Problem description
Rewrite the saved entries below as a numbered list, omitting any blank lines.

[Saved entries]
Segment Open

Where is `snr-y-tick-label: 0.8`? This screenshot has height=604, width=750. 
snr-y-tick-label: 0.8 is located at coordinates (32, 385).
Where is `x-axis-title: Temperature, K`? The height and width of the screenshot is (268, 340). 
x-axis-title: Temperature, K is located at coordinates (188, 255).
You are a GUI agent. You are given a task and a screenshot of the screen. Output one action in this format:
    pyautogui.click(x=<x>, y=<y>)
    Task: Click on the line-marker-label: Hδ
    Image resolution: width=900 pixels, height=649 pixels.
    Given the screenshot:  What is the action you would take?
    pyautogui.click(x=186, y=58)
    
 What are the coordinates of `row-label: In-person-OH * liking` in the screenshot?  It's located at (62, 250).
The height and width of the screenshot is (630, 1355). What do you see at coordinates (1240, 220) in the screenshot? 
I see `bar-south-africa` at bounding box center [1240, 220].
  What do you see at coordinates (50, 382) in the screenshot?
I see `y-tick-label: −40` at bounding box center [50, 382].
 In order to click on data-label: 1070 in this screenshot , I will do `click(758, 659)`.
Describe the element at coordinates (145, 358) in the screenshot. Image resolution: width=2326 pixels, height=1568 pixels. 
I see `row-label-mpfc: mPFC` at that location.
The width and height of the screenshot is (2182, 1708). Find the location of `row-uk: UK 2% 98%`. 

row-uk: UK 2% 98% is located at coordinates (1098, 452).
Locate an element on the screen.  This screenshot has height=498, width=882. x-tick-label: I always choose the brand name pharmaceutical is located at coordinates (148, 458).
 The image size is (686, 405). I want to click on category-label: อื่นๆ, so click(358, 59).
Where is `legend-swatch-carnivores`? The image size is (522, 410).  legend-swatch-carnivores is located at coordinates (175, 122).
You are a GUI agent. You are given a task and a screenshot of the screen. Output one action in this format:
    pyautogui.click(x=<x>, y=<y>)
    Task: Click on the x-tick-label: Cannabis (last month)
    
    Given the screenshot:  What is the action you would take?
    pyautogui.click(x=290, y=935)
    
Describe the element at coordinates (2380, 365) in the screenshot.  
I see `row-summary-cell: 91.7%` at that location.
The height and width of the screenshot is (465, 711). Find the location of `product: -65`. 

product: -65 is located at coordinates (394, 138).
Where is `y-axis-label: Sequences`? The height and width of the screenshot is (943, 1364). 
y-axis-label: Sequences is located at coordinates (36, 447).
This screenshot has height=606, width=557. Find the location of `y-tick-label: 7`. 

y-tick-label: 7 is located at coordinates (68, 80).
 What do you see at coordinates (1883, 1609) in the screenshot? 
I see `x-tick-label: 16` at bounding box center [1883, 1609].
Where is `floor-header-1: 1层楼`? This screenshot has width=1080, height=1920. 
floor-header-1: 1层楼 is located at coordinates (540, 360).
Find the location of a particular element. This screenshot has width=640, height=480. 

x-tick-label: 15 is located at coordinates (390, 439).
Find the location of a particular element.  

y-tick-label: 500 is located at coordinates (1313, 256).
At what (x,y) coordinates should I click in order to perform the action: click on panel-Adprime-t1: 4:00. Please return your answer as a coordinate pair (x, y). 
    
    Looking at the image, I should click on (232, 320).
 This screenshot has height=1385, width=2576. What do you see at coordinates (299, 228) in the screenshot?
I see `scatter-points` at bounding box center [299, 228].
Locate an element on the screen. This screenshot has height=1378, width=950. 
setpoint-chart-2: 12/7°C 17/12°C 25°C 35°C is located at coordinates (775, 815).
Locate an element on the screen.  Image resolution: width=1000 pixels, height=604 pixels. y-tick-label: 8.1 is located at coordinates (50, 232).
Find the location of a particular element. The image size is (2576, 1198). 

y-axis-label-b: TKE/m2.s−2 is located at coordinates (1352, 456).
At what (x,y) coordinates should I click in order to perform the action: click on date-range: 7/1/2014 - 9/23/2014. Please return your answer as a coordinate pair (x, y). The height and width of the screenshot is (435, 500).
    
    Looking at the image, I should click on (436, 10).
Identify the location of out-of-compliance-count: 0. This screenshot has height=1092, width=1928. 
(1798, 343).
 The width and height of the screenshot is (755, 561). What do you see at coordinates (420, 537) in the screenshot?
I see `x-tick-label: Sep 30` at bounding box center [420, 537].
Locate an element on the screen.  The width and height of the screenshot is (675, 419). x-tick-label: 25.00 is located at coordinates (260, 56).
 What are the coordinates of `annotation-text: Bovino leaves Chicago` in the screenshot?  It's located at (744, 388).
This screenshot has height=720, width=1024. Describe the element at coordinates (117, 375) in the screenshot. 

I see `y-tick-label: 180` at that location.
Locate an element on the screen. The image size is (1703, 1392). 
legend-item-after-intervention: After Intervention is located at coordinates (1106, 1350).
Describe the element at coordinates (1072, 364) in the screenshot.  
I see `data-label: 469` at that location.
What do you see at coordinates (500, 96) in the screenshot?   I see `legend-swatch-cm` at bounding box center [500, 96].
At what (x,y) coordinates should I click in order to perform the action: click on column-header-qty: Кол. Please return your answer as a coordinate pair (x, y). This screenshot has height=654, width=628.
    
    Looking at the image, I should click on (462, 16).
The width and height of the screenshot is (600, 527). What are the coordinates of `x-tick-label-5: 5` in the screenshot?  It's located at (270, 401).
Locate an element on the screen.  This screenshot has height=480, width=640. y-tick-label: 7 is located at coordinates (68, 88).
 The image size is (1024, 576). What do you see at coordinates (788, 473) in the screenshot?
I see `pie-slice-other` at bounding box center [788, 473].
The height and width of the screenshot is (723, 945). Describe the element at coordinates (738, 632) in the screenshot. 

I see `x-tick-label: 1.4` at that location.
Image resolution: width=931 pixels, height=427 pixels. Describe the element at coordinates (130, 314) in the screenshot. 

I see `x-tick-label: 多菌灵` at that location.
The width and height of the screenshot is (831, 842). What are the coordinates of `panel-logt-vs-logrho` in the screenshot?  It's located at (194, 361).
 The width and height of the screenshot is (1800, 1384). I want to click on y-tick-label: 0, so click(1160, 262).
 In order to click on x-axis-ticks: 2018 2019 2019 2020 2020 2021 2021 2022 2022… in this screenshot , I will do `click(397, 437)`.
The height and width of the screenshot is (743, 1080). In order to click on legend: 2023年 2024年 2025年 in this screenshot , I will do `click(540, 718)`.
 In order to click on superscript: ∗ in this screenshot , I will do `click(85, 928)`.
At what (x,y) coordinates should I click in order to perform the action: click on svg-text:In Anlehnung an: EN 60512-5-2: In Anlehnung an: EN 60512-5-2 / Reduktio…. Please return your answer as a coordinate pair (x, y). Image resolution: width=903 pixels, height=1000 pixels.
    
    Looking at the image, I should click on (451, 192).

Segment Closed

Answer box
1. Where is `snr-y-tick-label: 0.8`? This screenshot has height=604, width=750. 
2. snr-y-tick-label: 0.8 is located at coordinates (32, 385).
3. Where is `x-axis-title: Temperature, K`? The height and width of the screenshot is (268, 340). 
4. x-axis-title: Temperature, K is located at coordinates (188, 255).
5. You are a GUI agent. You are given a task and a screenshot of the screen. Output one action in this format:
6.     pyautogui.click(x=<x>, y=<y>)
7.     Task: Click on the line-marker-label: Hδ
8.     Image resolution: width=900 pixels, height=649 pixels.
9.     Given the screenshot:  What is the action you would take?
10.     pyautogui.click(x=186, y=58)
11.  What are the coordinates of `row-label: In-person-OH * liking` in the screenshot?  It's located at (62, 250).
12. The height and width of the screenshot is (630, 1355). What do you see at coordinates (1240, 220) in the screenshot? 
13. I see `bar-south-africa` at bounding box center [1240, 220].
14.   What do you see at coordinates (50, 382) in the screenshot?
15. I see `y-tick-label: −40` at bounding box center [50, 382].
16.  In order to click on data-label: 1070 in this screenshot , I will do `click(758, 659)`.
17. Describe the element at coordinates (145, 358) in the screenshot. Image resolution: width=2326 pixels, height=1568 pixels. 
18. I see `row-label-mpfc: mPFC` at that location.
19. The width and height of the screenshot is (2182, 1708). Find the location of `row-uk: UK 2% 98%`. 
20. row-uk: UK 2% 98% is located at coordinates (1098, 452).
21. Locate an element on the screen.  This screenshot has height=498, width=882. x-tick-label: I always choose the brand name pharmaceutical is located at coordinates (148, 458).
22.  The image size is (686, 405). I want to click on category-label: อื่นๆ, so click(358, 59).
23. Where is `legend-swatch-carnivores`? The image size is (522, 410).  legend-swatch-carnivores is located at coordinates (175, 122).
24. You are a GUI agent. You are given a task and a screenshot of the screen. Output one action in this format:
25.     pyautogui.click(x=<x>, y=<y>)
26.     Task: Click on the x-tick-label: Cannabis (last month)
27.     Given the screenshot:  What is the action you would take?
28.     pyautogui.click(x=290, y=935)
29. Describe the element at coordinates (2380, 365) in the screenshot.  
30. I see `row-summary-cell: 91.7%` at that location.
31. The height and width of the screenshot is (465, 711). Find the location of `product: -65`. 
32. product: -65 is located at coordinates (394, 138).
33. Where is `y-axis-label: Sequences`? The height and width of the screenshot is (943, 1364). 
34. y-axis-label: Sequences is located at coordinates (36, 447).
35. This screenshot has height=606, width=557. Find the location of `y-tick-label: 7`. 
36. y-tick-label: 7 is located at coordinates (68, 80).
37.  What do you see at coordinates (1883, 1609) in the screenshot? 
38. I see `x-tick-label: 16` at bounding box center [1883, 1609].
39. Where is `floor-header-1: 1层楼`? This screenshot has width=1080, height=1920. 
40. floor-header-1: 1层楼 is located at coordinates (540, 360).
41. Find the location of a particular element. This screenshot has width=640, height=480. 
42. x-tick-label: 15 is located at coordinates (390, 439).
43. Find the location of a particular element.  
44. y-tick-label: 500 is located at coordinates (1313, 256).
45. At what (x,y) coordinates should I click in order to perform the action: click on panel-Adprime-t1: 4:00. Please return your answer as a coordinate pair (x, y). 
46.     Looking at the image, I should click on (232, 320).
47.  This screenshot has height=1385, width=2576. What do you see at coordinates (299, 228) in the screenshot?
48. I see `scatter-points` at bounding box center [299, 228].
49. Locate an element on the screen. This screenshot has height=1378, width=950. 
50. setpoint-chart-2: 12/7°C 17/12°C 25°C 35°C is located at coordinates (775, 815).
51. Locate an element on the screen.  Image resolution: width=1000 pixels, height=604 pixels. y-tick-label: 8.1 is located at coordinates (50, 232).
52. Find the location of a particular element. The image size is (2576, 1198). 
53. y-axis-label-b: TKE/m2.s−2 is located at coordinates (1352, 456).
54. At what (x,y) coordinates should I click in order to perform the action: click on date-range: 7/1/2014 - 9/23/2014. Please return your answer as a coordinate pair (x, y). The height and width of the screenshot is (435, 500).
55.     Looking at the image, I should click on (436, 10).
56. Identify the location of out-of-compliance-count: 0. This screenshot has height=1092, width=1928. 
57. (1798, 343).
58.  The width and height of the screenshot is (755, 561). What do you see at coordinates (420, 537) in the screenshot?
59. I see `x-tick-label: Sep 30` at bounding box center [420, 537].
60. Locate an element on the screen.  The width and height of the screenshot is (675, 419). x-tick-label: 25.00 is located at coordinates (260, 56).
61.  What are the coordinates of `annotation-text: Bovino leaves Chicago` in the screenshot?  It's located at (744, 388).
62. This screenshot has height=720, width=1024. Describe the element at coordinates (117, 375) in the screenshot. 
63. I see `y-tick-label: 180` at that location.
64. Locate an element on the screen. The image size is (1703, 1392). 
65. legend-item-after-intervention: After Intervention is located at coordinates (1106, 1350).
66. Describe the element at coordinates (1072, 364) in the screenshot.  
67. I see `data-label: 469` at that location.
68. What do you see at coordinates (500, 96) in the screenshot?   I see `legend-swatch-cm` at bounding box center [500, 96].
69. At what (x,y) coordinates should I click in order to perform the action: click on column-header-qty: Кол. Please return your answer as a coordinate pair (x, y). This screenshot has height=654, width=628.
70.     Looking at the image, I should click on (462, 16).
71. The width and height of the screenshot is (600, 527). What are the coordinates of `x-tick-label-5: 5` in the screenshot?  It's located at (270, 401).
72. Locate an element on the screen.  This screenshot has height=480, width=640. y-tick-label: 7 is located at coordinates (68, 88).
73.  The image size is (1024, 576). What do you see at coordinates (788, 473) in the screenshot?
74. I see `pie-slice-other` at bounding box center [788, 473].
75. The height and width of the screenshot is (723, 945). Describe the element at coordinates (738, 632) in the screenshot. 
76. I see `x-tick-label: 1.4` at that location.
77. Image resolution: width=931 pixels, height=427 pixels. Describe the element at coordinates (130, 314) in the screenshot. 
78. I see `x-tick-label: 多菌灵` at that location.
79. The width and height of the screenshot is (831, 842). What are the coordinates of `panel-logt-vs-logrho` in the screenshot?  It's located at (194, 361).
80.  The width and height of the screenshot is (1800, 1384). I want to click on y-tick-label: 0, so click(1160, 262).
81.  In order to click on x-axis-ticks: 2018 2019 2019 2020 2020 2021 2021 2022 2022… in this screenshot , I will do `click(397, 437)`.
82. The height and width of the screenshot is (743, 1080). In order to click on legend: 2023年 2024年 2025年 in this screenshot , I will do `click(540, 718)`.
83.  In order to click on superscript: ∗ in this screenshot , I will do `click(85, 928)`.
84. At what (x,y) coordinates should I click in order to perform the action: click on svg-text:In Anlehnung an: EN 60512-5-2: In Anlehnung an: EN 60512-5-2 / Reduktio…. Please return your answer as a coordinate pair (x, y). Image resolution: width=903 pixels, height=1000 pixels.
85.     Looking at the image, I should click on (451, 192).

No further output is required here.